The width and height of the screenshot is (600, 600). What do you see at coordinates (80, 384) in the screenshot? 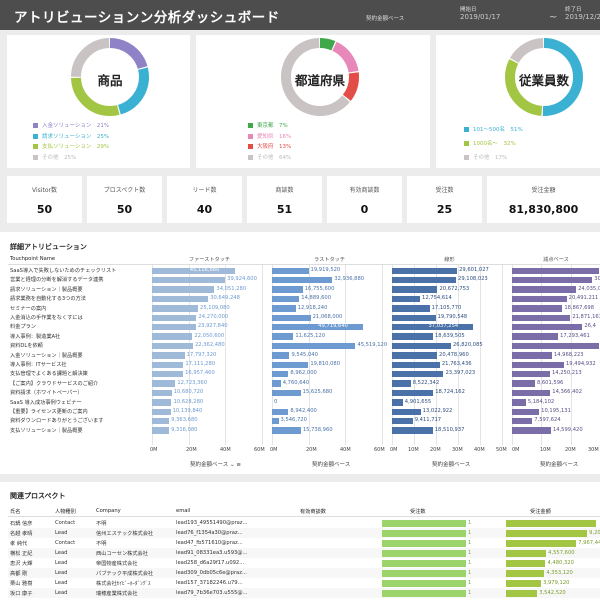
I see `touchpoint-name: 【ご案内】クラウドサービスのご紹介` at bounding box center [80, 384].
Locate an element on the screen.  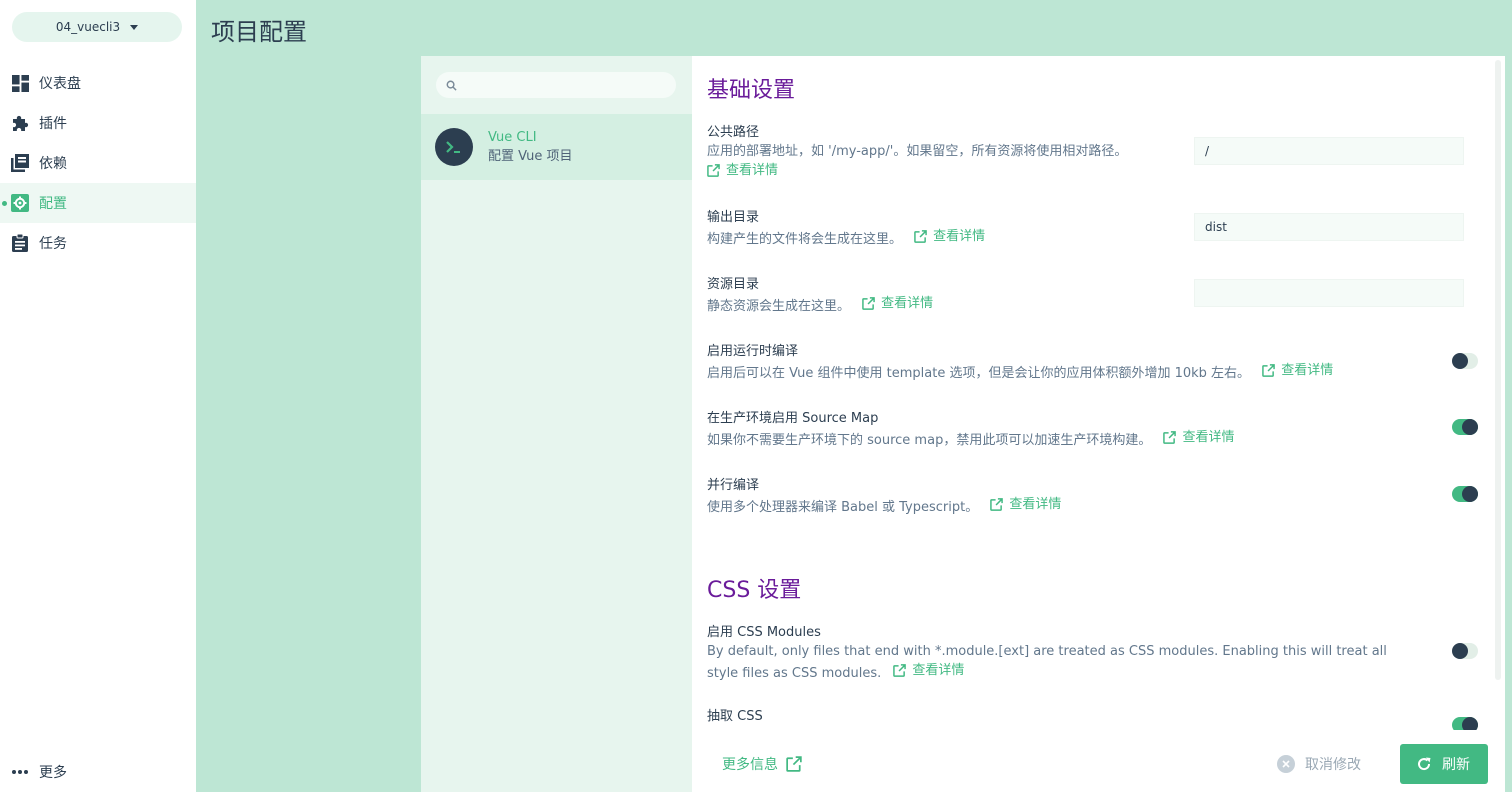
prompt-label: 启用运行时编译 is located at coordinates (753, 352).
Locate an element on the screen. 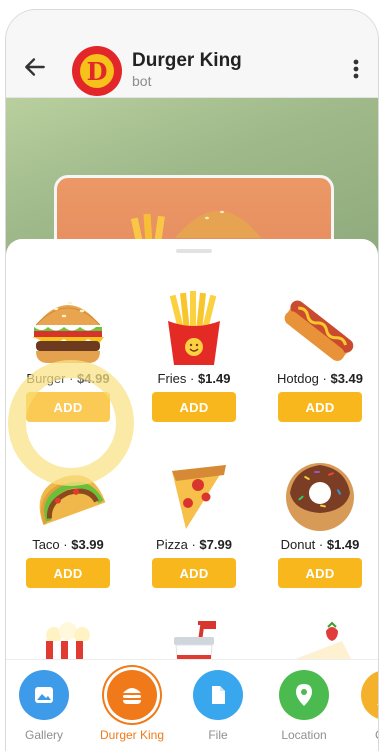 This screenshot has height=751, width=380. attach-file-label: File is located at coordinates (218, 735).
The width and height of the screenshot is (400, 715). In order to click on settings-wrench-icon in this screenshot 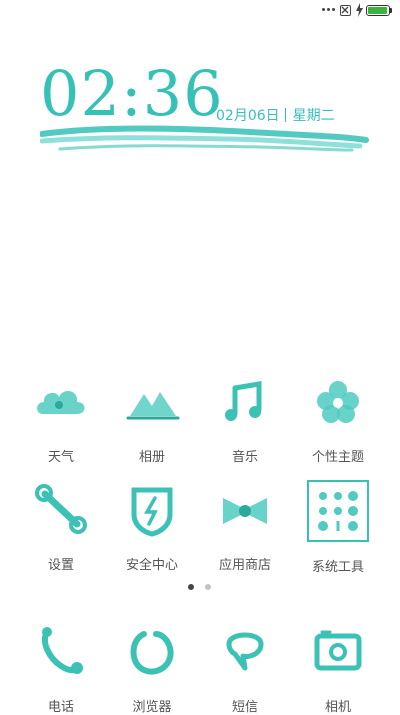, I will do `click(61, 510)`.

################

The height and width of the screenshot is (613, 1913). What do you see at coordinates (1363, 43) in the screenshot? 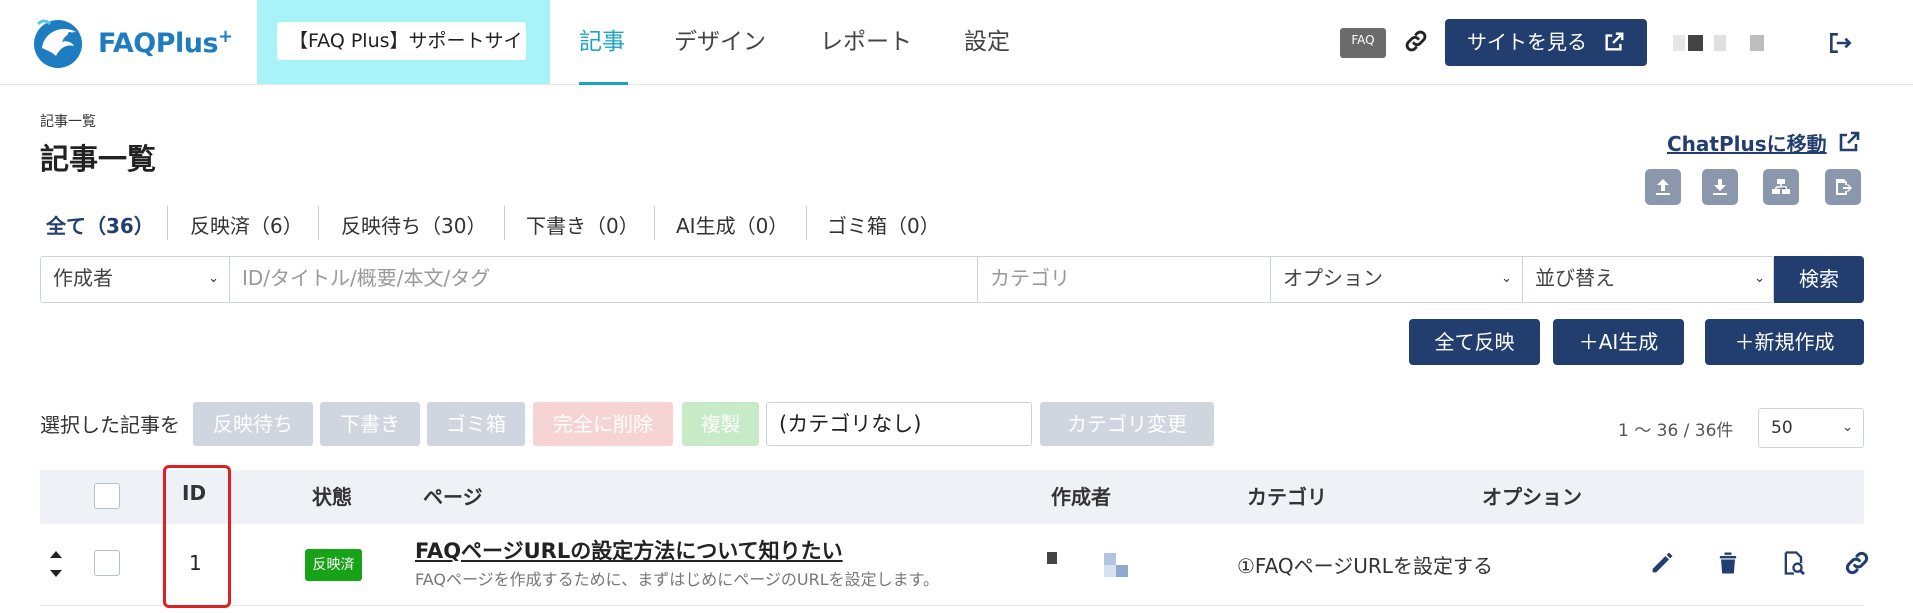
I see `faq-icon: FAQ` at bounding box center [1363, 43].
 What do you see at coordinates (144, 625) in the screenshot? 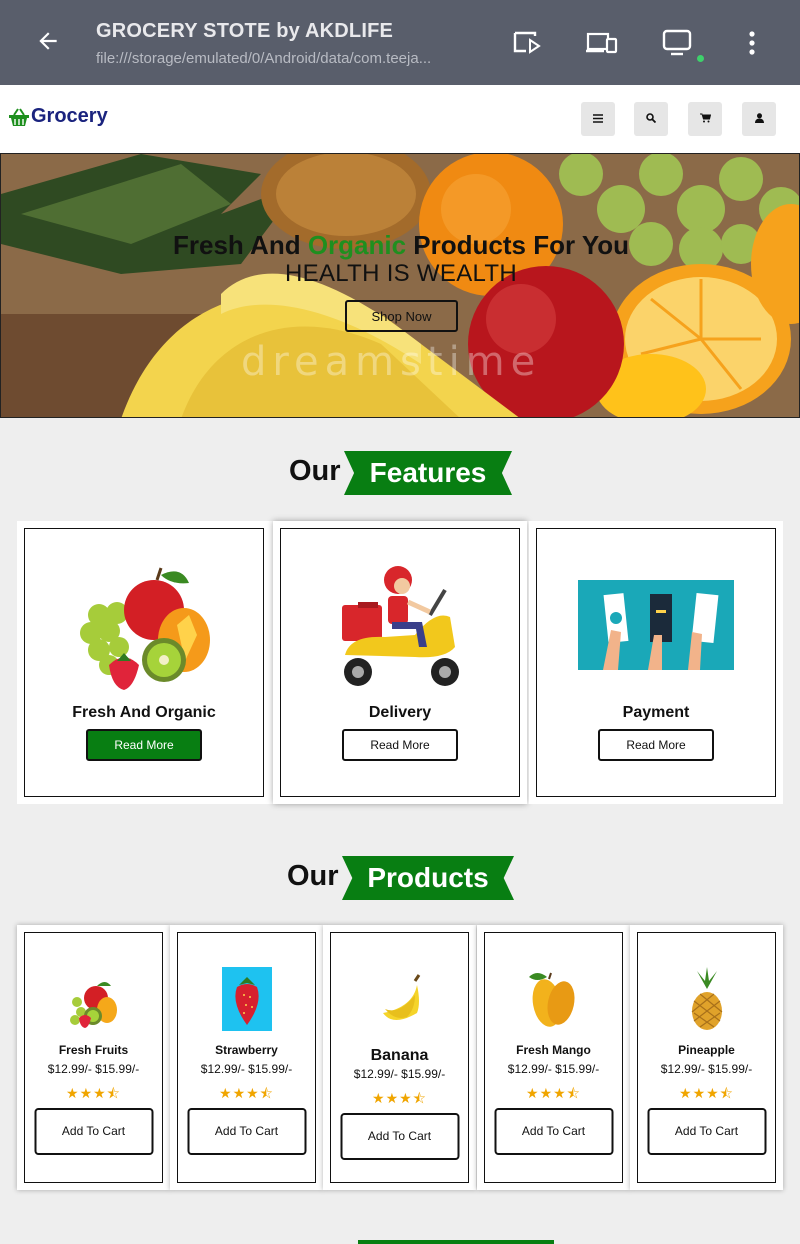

################

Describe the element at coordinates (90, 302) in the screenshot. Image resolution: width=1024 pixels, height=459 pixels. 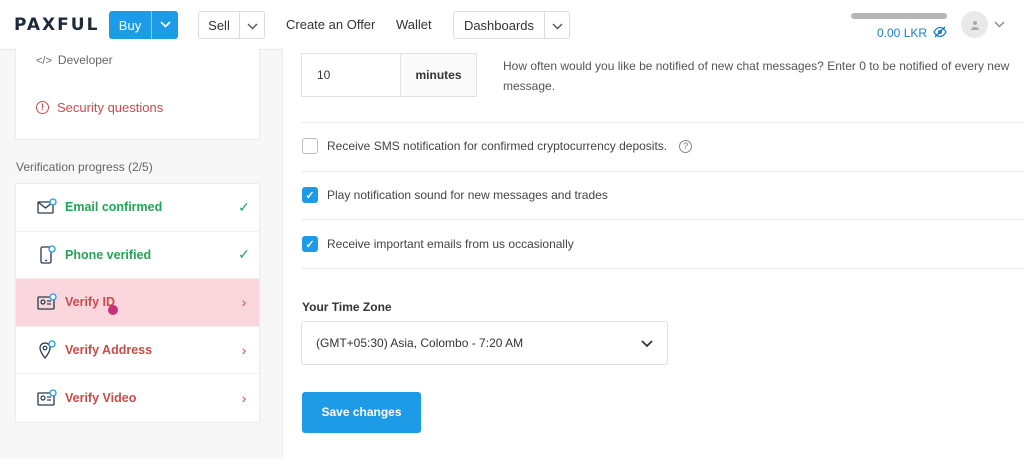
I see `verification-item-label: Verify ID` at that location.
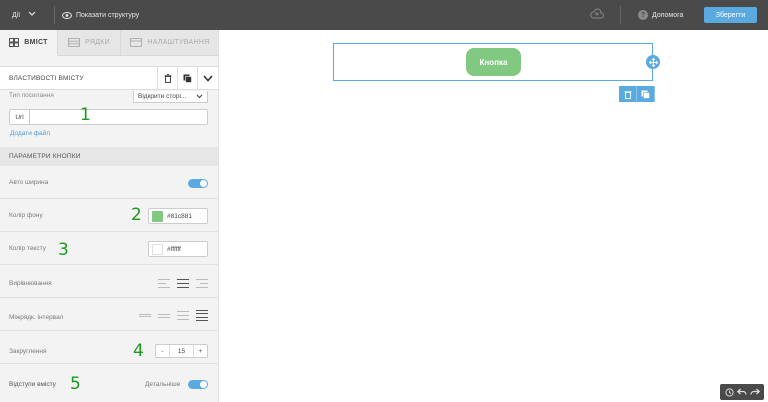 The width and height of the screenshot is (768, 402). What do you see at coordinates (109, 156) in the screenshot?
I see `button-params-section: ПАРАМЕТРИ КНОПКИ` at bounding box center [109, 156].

################

» Exercise directions: Copy the records above, without any change, for the stretch from the line containing "The width and height of the screenshot is (600, 600)." through the line containing "prompt-label: 启用运行时编译 is", and leave the pictures out of your copy.

» Written response:
The width and height of the screenshot is (600, 600). What do you see at coordinates (80, 384) in the screenshot? 
I see `touchpoint-name: 【ご案内】クラウドサービスのご紹介` at bounding box center [80, 384].
Locate an element on the screen.  
prompt-label: 启用运行时编译 is located at coordinates (753, 352).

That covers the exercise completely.